#### Material provided ####

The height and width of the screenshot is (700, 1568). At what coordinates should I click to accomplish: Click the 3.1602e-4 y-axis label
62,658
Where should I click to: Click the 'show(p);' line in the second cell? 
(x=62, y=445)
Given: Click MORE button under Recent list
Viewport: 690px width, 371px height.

####

Stated goal: Retype the entries word for word, from their first line through the line containing "(x=62, y=445)", including both of those lines.

Output for this exercise:
The height and width of the screenshot is (700, 1568). At what coordinates should I click to accomplish: Click the 3.1602e-4 y-axis label
62,658
Where should I click to: Click the 'show(p);' line in the second cell? 
(x=62, y=445)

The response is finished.